→ The problem
Write the data out again, word for word.

→ Data for this task
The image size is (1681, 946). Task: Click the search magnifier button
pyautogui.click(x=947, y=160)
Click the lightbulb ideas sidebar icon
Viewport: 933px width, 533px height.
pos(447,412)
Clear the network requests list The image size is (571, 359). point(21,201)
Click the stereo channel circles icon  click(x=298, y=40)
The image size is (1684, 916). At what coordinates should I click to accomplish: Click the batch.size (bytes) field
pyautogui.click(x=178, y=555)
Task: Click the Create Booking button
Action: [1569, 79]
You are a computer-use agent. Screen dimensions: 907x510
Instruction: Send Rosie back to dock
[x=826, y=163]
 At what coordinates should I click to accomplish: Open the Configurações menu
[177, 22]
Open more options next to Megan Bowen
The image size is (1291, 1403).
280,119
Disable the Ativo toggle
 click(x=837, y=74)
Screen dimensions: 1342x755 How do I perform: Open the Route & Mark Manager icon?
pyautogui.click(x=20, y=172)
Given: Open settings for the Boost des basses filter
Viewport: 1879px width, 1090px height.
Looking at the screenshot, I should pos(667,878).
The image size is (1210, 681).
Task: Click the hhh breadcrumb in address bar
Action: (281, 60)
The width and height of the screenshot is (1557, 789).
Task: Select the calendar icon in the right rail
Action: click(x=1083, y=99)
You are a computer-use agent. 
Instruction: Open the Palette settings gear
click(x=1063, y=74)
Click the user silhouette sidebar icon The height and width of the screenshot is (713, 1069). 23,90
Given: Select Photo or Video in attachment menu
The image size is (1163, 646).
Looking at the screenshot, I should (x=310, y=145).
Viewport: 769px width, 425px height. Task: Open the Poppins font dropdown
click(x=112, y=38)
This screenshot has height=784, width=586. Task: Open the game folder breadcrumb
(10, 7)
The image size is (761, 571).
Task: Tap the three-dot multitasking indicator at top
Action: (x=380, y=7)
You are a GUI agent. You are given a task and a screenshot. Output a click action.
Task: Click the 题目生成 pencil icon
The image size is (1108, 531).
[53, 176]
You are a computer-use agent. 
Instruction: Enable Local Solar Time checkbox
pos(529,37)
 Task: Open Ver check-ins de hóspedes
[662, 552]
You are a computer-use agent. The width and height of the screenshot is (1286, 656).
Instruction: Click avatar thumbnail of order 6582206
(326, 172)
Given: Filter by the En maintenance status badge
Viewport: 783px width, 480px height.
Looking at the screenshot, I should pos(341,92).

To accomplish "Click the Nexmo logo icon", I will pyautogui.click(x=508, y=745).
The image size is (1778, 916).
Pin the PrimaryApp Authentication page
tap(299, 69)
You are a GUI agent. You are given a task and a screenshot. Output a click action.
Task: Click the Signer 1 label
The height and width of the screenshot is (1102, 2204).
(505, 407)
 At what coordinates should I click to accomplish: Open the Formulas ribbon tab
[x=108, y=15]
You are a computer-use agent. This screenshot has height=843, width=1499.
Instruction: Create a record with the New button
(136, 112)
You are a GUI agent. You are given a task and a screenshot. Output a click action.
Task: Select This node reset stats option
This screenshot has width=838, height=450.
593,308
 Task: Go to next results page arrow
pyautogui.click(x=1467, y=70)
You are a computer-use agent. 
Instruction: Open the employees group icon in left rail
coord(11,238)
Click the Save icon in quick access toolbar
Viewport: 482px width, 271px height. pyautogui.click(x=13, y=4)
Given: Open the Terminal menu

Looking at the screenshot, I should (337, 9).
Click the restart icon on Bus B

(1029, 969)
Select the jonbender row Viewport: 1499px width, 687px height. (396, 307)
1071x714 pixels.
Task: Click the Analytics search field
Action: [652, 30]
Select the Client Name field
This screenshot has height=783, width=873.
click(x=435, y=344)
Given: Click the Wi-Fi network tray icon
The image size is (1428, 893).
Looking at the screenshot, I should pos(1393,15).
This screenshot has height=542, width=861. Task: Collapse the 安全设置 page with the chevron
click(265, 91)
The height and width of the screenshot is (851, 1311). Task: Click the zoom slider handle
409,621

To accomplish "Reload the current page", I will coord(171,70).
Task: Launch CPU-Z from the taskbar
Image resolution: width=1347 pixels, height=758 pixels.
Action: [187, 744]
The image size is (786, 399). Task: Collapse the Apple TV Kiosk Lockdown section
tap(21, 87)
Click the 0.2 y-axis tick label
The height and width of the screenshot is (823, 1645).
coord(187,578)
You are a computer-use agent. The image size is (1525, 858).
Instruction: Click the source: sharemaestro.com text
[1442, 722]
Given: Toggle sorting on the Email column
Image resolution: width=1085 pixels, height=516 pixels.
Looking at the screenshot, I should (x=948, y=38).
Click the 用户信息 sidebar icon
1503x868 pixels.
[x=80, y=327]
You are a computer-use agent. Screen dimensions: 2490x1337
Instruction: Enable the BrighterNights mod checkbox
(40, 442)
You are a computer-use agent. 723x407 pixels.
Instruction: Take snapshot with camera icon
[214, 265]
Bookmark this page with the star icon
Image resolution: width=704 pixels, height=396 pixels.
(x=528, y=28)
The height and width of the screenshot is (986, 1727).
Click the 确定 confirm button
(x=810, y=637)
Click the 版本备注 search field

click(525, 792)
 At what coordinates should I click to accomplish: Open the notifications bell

→ Expected answer
The image size is (1681, 946). Task: Click the search magnifier button
pyautogui.click(x=947, y=160)
Click the lightbulb ideas sidebar icon
Viewport: 933px width, 533px height.
pos(447,412)
Clear the network requests list The image size is (571, 359). point(21,201)
Click the stereo channel circles icon  click(x=298, y=40)
The image size is (1684, 916). At what coordinates should I click to accomplish: Click the batch.size (bytes) field
pyautogui.click(x=178, y=555)
Task: Click the Create Booking button
Action: [1569, 79]
You are a computer-use agent. Screen dimensions: 907x510
Instruction: Send Rosie back to dock
[x=826, y=163]
 At what coordinates should I click to accomplish: Open the Configurações menu
[177, 22]
Open more options next to Megan Bowen
The image size is (1291, 1403).
280,119
Disable the Ativo toggle
 click(x=837, y=74)
Screen dimensions: 1342x755 How do I perform: Open the Route & Mark Manager icon?
pyautogui.click(x=20, y=172)
Given: Open settings for the Boost des basses filter
Viewport: 1879px width, 1090px height.
Looking at the screenshot, I should pos(667,878).
The image size is (1210, 681).
Task: Click the hhh breadcrumb in address bar
Action: (281, 60)
The width and height of the screenshot is (1557, 789).
Task: Select the calendar icon in the right rail
Action: click(x=1083, y=99)
You are a computer-use agent. 
Instruction: Open the Palette settings gear
click(x=1063, y=74)
Click the user silhouette sidebar icon The height and width of the screenshot is (713, 1069). 23,90
Given: Select Photo or Video in attachment menu
The image size is (1163, 646).
Looking at the screenshot, I should (x=310, y=145).
Viewport: 769px width, 425px height. Task: Open the Poppins font dropdown
click(x=112, y=38)
This screenshot has height=784, width=586. Task: Open the game folder breadcrumb
(10, 7)
The image size is (761, 571).
Task: Tap the three-dot multitasking indicator at top
Action: (x=380, y=7)
You are a GUI agent. You are given a task and a screenshot. Output a click action.
Task: Click the 题目生成 pencil icon
The image size is (1108, 531).
[53, 176]
You are a computer-use agent. 
Instruction: Enable Local Solar Time checkbox
pos(529,37)
 Task: Open Ver check-ins de hóspedes
[662, 552]
You are a computer-use agent. The width and height of the screenshot is (1286, 656).
Instruction: Click avatar thumbnail of order 6582206
(326, 172)
Given: Filter by the En maintenance status badge
Viewport: 783px width, 480px height.
Looking at the screenshot, I should pos(341,92).

To accomplish "Click the Nexmo logo icon", I will pyautogui.click(x=508, y=745).
The image size is (1778, 916).
Pin the PrimaryApp Authentication page
tap(299, 69)
You are a GUI agent. You are given a task and a screenshot. Output a click action.
Task: Click the Signer 1 label
The height and width of the screenshot is (1102, 2204).
(505, 407)
 At what coordinates should I click to accomplish: Open the Formulas ribbon tab
[x=108, y=15]
You are a computer-use agent. This screenshot has height=843, width=1499.
Instruction: Create a record with the New button
(136, 112)
You are a GUI agent. You are given a task and a screenshot. Output a click action.
Task: Select This node reset stats option
This screenshot has width=838, height=450.
593,308
 Task: Go to next results page arrow
pyautogui.click(x=1467, y=70)
You are a computer-use agent. 
Instruction: Open the employees group icon in left rail
coord(11,238)
Click the Save icon in quick access toolbar
Viewport: 482px width, 271px height. pyautogui.click(x=13, y=4)
Given: Open the Terminal menu

Looking at the screenshot, I should (337, 9).
Click the restart icon on Bus B

(1029, 969)
Select the jonbender row Viewport: 1499px width, 687px height. (396, 307)
1071x714 pixels.
Task: Click the Analytics search field
Action: [652, 30]
Select the Client Name field
This screenshot has height=783, width=873.
click(x=435, y=344)
Given: Click the Wi-Fi network tray icon
The image size is (1428, 893).
Looking at the screenshot, I should pos(1393,15).
This screenshot has height=542, width=861. Task: Collapse the 安全设置 page with the chevron
click(265, 91)
The height and width of the screenshot is (851, 1311). Task: Click the zoom slider handle
409,621

To accomplish "Reload the current page", I will coord(171,70).
Task: Launch CPU-Z from the taskbar
Image resolution: width=1347 pixels, height=758 pixels.
Action: [187, 744]
The image size is (786, 399). Task: Collapse the Apple TV Kiosk Lockdown section
tap(21, 87)
Click the 0.2 y-axis tick label
The height and width of the screenshot is (823, 1645).
coord(187,578)
You are a computer-use agent. The image size is (1525, 858).
Instruction: Click the source: sharemaestro.com text
[1442, 722]
Given: Toggle sorting on the Email column
Image resolution: width=1085 pixels, height=516 pixels.
Looking at the screenshot, I should (x=948, y=38).
Click the 用户信息 sidebar icon
1503x868 pixels.
[x=80, y=327]
You are a computer-use agent. Screen dimensions: 2490x1337
Instruction: Enable the BrighterNights mod checkbox
(40, 442)
You are a computer-use agent. 723x407 pixels.
Instruction: Take snapshot with camera icon
[214, 265]
Bookmark this page with the star icon
Image resolution: width=704 pixels, height=396 pixels.
(x=528, y=28)
The height and width of the screenshot is (986, 1727).
Click the 确定 confirm button
(x=810, y=637)
Click the 版本备注 search field

click(525, 792)
 At what coordinates should I click to accomplish: Open the notifications bell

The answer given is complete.